Obesity, caused primarily by overeating, is a preventable chronic disease yielding staggering healthcare costs. To detect overeating passively, a machine learning framework was designed to detect and accurately count the number of feeding gestures during an eating episode to characterize each eating episode with a feeding gesture count using a 6-axis inertial wrist-worn sensor. Moreover, detecting feeding gestures is useful to aid in end-of-day dietary recalls. It has been shown that feeding gesture count correlates with caloric intake; the more one eats, the more calories one is likely consuming.
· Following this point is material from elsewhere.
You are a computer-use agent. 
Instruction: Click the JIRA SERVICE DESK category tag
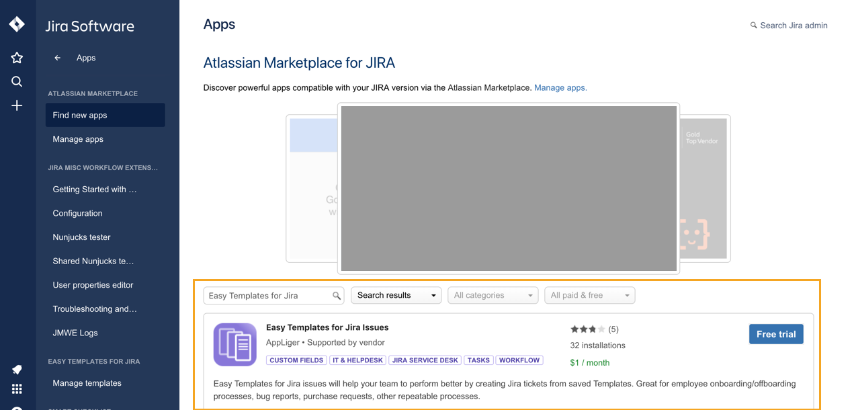[425, 360]
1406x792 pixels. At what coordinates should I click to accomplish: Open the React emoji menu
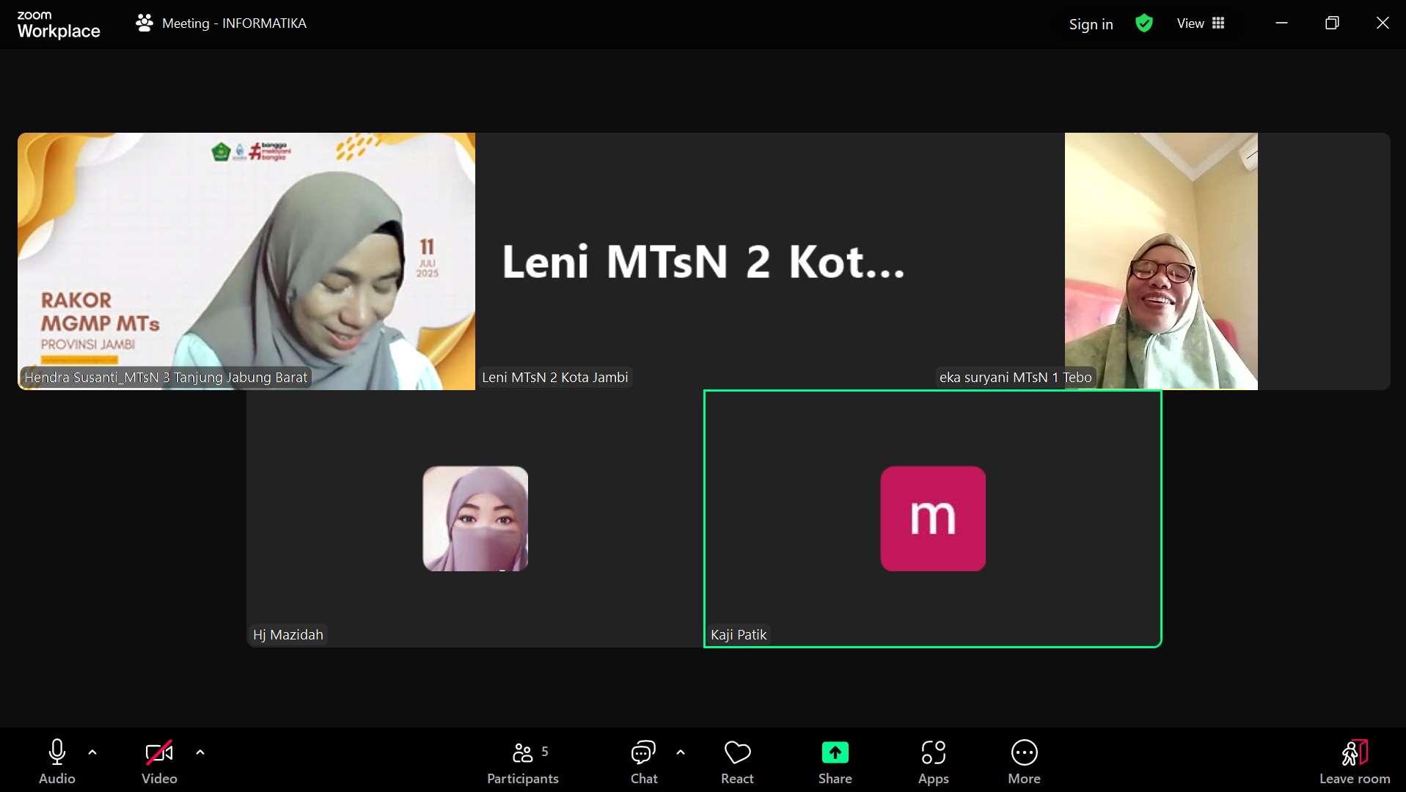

Recent research has shown promise in passively detecting feeding gestures, but this effort focuses on bridging detection of feeding gesture count and identifying overeating episodes. This paper presents results on three experiments: highly structured (participants pretending to eat), in-lab structured with confounding activities (participants eating while performing other scripted activities), and unstructured overeating (participants induced to overeat while watching television and eating their favorite foods). Our experiment successfully induced overeating in 50% of the participants, showing a correlation between feeding gesture count and caloric intake in unstructured eating (r=.79, p-value=.007). Results provide an approximate upper bound on feeding gesture classification using exact segmentation techniques, and show improvement when compared to prior sliding window techniques. Results also suggest the importance of stressing the challenge of accurate segmentation over identifying the accurate classification technique in detection of feeding gestures. Since participant-dependent models provide optimal results, a motif-based time-point fusion classification (MTFC) framework is proposed using spectral energy density, K-Spectral Centroid Clustering, symbolic aggregate approximation (SAX), a Random Forest classifier (trained on segmented motifs) and a time-point classifier fusion technique to show reliable classification of feeding gestures (75% F-measure), and a 94% accuracy of feeding gesture count in the unstructured eating experiment, resulting in a root mean square error of 2.9 feeding gestures. Mapping feeding gesture count to caloric intake, we obtain a rough estimate of whether participants overate while watching television.